Rt Hon Lord Lilley

    Peter Lilley:

    My Lords, I begin by declaring my interest as the owner of a smallholding with a few sheep and poultry, albeit in France and outside the purview of this Bill.

    This Bill is profoundly conservative in two senses of the word. First, it is Conservative with a large “C”, because the Conservative Party is, and always has been, about conserving all that is best in our country that we have inherited from our forefathers and wish to hand on to our successors. But secondly, it is conservative with a small “c” in its desire to resist any change, which is very widespread in this country, going way beyond the Conservative Party. The Bill, to some extent, enshrines that desire to keep the environment unchanged, as it is. But the environment in this country is largely manmade. Before man set to work, it was covered with dense and impenetrable forest. No one proposes we go back to that, apart from a few extreme rewilders.

    The environment has changed considerably over our lifetimes. I was brought up in the outer suburbs of London, a few hundred yards from the first farm. I used to enjoy watching the horse-drawn ploughs ploughing the small fields. The landscape at that time was a patchwork of small fields surrounded by hedges, which changed over time, partly as a result of mechanisation and partly as a result of EU subsidies encouraging farmers to dig up their hedges and have larger fields. We need to be conscious that we cannot freeze time. Had we tried to do so, food production would be lower and the cost of living higher, and we would have to import a far higher proportion of our food than we do.

    There is a paradox at the heart of the Bill: the environment is largely the result of human action, not human design. It is the spontaneous creation of the actions of thousands of farmers, foresters and landowners serving millions of consumers. Yet, we assume in the Bill that it needs a centralised, guiding bureaucracy, a 25-year plan, vast apparatus of law and regulation and subsidies diverted from promoting food production to providing environmental goods. Is all this necessary? We certainly need to prevent the environment being despoiled by plastic, waste, litter, industrial waste and unregulated pollution. But, quite possibly, those problems would be better dealt with by individual measures relating to each, rather than by setting up some central, guiding, Soviet-style planning apparatus to preserve what was never the creation of human planning.

    But we are where we are, and where we are is outside the European Union, so we have to decide what our own environmental rules, policies and principles should be.
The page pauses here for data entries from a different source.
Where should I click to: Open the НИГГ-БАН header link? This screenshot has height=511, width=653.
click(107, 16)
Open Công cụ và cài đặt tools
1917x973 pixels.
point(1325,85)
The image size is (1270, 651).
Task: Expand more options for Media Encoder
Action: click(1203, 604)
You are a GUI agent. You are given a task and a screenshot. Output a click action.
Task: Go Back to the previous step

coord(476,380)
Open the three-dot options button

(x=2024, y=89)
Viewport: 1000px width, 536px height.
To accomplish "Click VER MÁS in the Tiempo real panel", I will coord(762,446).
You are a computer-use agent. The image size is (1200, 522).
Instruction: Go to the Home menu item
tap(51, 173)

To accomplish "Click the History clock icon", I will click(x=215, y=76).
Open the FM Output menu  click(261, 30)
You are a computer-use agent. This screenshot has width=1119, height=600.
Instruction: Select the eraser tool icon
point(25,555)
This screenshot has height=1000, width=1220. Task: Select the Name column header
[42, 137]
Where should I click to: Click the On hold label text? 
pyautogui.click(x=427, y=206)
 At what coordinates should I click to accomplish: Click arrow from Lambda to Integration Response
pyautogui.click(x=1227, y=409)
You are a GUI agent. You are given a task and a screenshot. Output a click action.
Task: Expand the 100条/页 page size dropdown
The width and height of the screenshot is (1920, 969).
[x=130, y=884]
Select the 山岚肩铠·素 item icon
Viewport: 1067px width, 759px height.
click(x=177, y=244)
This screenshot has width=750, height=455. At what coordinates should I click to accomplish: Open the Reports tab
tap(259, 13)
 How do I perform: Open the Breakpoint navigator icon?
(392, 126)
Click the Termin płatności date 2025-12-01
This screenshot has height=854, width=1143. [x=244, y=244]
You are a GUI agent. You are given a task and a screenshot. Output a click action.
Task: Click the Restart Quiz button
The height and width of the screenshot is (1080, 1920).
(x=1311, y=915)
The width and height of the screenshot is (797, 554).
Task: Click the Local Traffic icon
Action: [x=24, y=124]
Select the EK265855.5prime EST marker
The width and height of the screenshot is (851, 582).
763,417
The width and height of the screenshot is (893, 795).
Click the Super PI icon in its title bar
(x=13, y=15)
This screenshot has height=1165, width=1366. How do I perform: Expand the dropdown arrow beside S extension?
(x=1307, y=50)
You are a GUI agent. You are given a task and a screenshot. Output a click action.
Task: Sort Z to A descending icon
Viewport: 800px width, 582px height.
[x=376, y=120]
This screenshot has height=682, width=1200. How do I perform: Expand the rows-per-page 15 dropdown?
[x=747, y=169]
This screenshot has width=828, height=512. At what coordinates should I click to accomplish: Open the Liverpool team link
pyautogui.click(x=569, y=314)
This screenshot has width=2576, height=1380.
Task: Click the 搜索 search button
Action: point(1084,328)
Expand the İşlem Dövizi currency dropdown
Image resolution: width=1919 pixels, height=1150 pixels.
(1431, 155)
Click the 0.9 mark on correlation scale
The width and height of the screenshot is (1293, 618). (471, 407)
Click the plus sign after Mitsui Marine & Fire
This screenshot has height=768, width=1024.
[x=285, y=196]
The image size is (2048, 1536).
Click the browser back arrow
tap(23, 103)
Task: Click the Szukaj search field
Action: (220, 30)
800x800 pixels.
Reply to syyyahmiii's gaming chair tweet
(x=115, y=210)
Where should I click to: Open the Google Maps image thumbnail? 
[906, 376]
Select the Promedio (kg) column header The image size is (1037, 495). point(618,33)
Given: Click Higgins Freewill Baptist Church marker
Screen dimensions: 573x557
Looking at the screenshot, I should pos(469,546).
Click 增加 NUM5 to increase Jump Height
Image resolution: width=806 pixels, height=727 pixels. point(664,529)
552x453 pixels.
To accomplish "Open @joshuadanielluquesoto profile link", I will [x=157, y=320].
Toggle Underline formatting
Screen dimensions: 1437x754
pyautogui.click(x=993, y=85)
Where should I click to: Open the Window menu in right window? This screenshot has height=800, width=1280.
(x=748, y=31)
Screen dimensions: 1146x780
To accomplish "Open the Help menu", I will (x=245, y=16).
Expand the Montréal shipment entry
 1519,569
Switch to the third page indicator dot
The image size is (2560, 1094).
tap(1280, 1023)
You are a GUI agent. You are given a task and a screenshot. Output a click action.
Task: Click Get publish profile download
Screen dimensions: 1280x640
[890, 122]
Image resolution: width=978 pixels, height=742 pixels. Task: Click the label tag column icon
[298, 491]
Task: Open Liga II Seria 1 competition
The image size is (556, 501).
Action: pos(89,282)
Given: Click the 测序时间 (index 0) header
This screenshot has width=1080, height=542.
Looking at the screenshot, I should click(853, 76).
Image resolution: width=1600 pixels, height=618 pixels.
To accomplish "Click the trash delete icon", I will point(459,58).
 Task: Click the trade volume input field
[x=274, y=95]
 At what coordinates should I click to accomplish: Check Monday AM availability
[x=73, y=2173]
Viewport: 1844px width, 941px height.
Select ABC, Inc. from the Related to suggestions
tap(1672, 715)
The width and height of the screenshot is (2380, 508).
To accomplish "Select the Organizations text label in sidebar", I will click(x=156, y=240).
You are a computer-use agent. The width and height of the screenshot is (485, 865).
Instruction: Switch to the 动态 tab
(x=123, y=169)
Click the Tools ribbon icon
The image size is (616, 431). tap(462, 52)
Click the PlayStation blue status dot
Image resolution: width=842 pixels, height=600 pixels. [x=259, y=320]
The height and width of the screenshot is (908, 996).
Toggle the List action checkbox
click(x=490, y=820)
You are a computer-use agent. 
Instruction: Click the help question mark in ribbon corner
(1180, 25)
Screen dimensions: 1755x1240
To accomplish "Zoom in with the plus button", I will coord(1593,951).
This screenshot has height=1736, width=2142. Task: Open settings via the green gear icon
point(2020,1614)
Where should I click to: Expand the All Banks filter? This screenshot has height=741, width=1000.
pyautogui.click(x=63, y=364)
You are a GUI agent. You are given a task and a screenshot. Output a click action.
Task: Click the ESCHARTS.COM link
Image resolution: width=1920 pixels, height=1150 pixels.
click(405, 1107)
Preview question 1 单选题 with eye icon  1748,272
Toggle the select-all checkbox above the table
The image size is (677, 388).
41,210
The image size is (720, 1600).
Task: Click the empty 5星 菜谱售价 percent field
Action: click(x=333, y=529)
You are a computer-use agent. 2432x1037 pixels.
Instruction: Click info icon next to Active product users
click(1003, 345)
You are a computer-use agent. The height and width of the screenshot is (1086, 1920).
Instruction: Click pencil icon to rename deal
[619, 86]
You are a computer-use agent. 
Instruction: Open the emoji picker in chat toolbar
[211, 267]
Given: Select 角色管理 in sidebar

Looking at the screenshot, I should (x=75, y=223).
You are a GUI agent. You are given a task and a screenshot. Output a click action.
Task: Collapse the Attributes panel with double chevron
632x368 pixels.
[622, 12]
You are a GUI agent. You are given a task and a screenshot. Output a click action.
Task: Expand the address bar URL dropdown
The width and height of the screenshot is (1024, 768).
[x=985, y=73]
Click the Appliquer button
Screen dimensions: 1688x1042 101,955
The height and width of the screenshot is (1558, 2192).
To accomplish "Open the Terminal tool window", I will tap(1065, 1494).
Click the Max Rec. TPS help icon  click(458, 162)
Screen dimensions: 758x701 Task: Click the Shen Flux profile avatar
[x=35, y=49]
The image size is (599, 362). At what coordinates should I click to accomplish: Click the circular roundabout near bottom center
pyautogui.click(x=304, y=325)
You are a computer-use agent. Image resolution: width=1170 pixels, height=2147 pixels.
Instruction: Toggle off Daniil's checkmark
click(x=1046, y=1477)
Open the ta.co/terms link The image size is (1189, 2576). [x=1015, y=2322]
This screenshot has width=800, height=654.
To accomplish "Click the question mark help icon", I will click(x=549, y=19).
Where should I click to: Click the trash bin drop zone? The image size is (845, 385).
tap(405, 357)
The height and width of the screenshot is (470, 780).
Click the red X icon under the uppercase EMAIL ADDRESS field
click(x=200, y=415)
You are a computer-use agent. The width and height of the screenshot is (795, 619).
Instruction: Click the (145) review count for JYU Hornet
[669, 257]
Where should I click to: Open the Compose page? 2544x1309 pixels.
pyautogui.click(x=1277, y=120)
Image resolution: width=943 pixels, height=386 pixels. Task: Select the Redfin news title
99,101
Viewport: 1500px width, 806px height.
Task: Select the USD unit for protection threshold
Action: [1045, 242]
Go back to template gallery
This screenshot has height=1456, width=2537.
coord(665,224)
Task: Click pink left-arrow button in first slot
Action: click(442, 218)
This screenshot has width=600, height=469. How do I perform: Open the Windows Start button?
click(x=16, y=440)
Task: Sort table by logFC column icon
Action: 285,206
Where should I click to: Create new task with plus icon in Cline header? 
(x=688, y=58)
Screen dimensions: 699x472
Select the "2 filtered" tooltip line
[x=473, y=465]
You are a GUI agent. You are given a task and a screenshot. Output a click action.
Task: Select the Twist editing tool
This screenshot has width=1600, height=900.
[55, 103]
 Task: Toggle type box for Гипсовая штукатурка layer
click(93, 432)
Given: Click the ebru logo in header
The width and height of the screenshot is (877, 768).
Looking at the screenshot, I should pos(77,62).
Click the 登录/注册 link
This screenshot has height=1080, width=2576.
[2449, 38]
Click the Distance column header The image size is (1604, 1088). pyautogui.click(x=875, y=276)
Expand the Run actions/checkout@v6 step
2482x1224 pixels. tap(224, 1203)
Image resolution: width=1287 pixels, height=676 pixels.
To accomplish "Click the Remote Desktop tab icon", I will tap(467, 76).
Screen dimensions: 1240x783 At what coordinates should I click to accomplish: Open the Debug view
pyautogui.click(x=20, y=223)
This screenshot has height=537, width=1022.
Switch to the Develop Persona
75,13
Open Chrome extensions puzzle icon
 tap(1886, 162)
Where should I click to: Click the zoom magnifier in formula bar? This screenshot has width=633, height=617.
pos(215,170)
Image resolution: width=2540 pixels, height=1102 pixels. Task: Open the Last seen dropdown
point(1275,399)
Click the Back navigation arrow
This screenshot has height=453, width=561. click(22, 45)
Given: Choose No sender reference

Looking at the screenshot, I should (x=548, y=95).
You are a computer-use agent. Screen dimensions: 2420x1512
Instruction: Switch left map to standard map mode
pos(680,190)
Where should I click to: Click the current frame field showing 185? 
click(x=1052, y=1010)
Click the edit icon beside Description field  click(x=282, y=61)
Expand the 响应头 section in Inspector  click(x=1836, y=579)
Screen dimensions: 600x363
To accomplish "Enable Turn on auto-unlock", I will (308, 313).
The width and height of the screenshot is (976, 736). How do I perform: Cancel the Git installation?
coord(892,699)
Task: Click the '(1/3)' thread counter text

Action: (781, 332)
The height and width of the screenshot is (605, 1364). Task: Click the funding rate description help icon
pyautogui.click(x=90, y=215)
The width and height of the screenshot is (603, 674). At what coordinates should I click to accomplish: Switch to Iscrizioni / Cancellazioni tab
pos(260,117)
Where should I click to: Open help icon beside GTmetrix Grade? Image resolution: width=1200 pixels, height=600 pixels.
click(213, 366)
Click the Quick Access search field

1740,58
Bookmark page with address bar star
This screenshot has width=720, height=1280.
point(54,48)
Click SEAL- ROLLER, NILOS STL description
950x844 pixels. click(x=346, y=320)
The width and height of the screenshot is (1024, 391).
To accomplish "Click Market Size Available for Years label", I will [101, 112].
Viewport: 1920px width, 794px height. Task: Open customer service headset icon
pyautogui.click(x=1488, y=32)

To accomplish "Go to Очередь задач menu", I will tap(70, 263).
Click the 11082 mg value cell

Fears were expressed during the referendum campaign, and subsequently, that we would set lower standards than those enshrined in the laws we have inherited from the EU. We certainly do not want to see lower standards, less clean air or less pure water. But there are many dimensions of regulations apart from higher and lower. We should aim to make our regulations simpler to comply with and outcome-based rather than process-based, creating as few barriers as possible to entry into agriculture and elsewhere and as few barriers as possible for small operators, rather than privileging the large landowners and industrial farmers.

    We can now relate our regulations to our national circumstances. In doing so, we should be able to apply the precautionary principle in a more rational and pragmatic way than has been the case in the European Union. Someone described the way the European Union approaches the precautionary principle as “You should never do anything for the first time”. Of course, if there are real reasons to fear harm from some new process or innovation, we should take precautions. We should, perhaps, allow pilot projects before licensing more widely. Certainly, we should take into account experience elsewhere. But we should not rule out anything and everything from which anyone can imagine a threat, particularly when those threats are invented by those who are fundamentally anti-science, anti-industry and anti-prosperity.

    I hope we will be open to using GM crops. I declare an interest here as Rothamsted was in my constituency when I was an MP. Wonderful research is done there into GM, CRISPR and conventional development of new species, always with due concern for risks. As a result, new varieties are created that require fewer pesticides and herbicides and produce more output with less fertiliser. I hope we can take advantage of the research and adopt an approach based on measuring costs against benefits in our regulations. I recall that some EU directives did not do so. We must all take a more balanced and proportionate approach. I support the Bill but with grave reservations.